Here at my computer in the autumn of 2016 they are only images on a thumbdrive of my grandpa’s old photos … one-dimensional children in short-sleeved T-shirts in the tall fall grass, doing a neighborly favor.
(Did they shiver and complain about their lot in life? No. Most likely they were quite comfortable.)
I imagine they were my grandparents’ next-door neighbors, possibly even from the light-colored house in the rear of the photo above. (The folks on the other side of my grandparents had a son my dad’s age.)
If I had a 1975 city directory at my fingertips, I could probably find out their names, or their parents’, quickly enough.
I also imagine their house disappeared in the same condominium sweep that tore down my grandparents’. I wonder if they have been back to Hope Street lately, or if there is nothing for them there.
If you’re reading this post, you already know the backstory. My grandfather suffered a heart attack in 1971 that required him to scale back his household activities as much as possible.
The house at 1107 Hope Street had a good-sized back yard and a lot of trees. Raking all those leaves would have been one of those jobs my grandpa looked to outsource, either to professional yardsmiths or neighborhood urchins.
How many years of help did my grandpa get from the girls next door? Maybe not many. The older one, especially, looks to be approaching the age where she can invent plausible other things to do besides squatting in the grass to clean up somebody else’s yard.
Of course I wonder where they are now, and what they are doing. It is that time of year, after all.
Perhaps they have kids who are bracing to spend the coming weekends with rakes in their hands (though some back-of-the-envelope math suggests that the girls in these photos are probably empty-nesters already. Time does fly.)
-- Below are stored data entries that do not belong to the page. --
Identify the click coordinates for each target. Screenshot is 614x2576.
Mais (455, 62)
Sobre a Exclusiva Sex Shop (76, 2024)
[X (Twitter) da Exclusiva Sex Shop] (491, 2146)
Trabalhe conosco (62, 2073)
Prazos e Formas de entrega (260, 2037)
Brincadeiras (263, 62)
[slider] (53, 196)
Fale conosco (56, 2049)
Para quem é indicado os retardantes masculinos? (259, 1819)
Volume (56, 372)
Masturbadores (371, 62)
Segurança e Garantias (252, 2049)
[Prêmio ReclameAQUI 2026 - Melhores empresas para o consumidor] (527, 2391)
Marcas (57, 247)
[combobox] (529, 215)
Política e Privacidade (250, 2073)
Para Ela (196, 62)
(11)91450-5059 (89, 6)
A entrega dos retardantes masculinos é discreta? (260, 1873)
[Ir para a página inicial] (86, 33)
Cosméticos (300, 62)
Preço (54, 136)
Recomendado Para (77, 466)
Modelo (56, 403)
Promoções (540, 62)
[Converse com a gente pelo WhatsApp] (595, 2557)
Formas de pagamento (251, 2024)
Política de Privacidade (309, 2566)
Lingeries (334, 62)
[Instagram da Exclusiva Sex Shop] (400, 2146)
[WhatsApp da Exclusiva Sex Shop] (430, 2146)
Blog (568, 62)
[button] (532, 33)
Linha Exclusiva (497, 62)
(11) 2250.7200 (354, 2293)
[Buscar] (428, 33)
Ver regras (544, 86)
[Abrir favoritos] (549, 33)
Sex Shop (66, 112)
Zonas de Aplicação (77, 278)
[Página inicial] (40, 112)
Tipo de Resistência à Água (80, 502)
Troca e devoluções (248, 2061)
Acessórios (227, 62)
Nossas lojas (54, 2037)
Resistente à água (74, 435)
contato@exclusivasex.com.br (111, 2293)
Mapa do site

Perhaps they have grown into the sort of people who refuse to dirty their hands with leaves, and hire yard companies to do the work. “I’ve bagged enough leaves for one lifetime,” they sniff.
Or maybe, in a different lawn with different trees in a different state, they are still at it. Perhaps they even enjoy it. Maybe, for reasons they can’t quite remember, it reminds them of good deeds and hard work well-appreciated.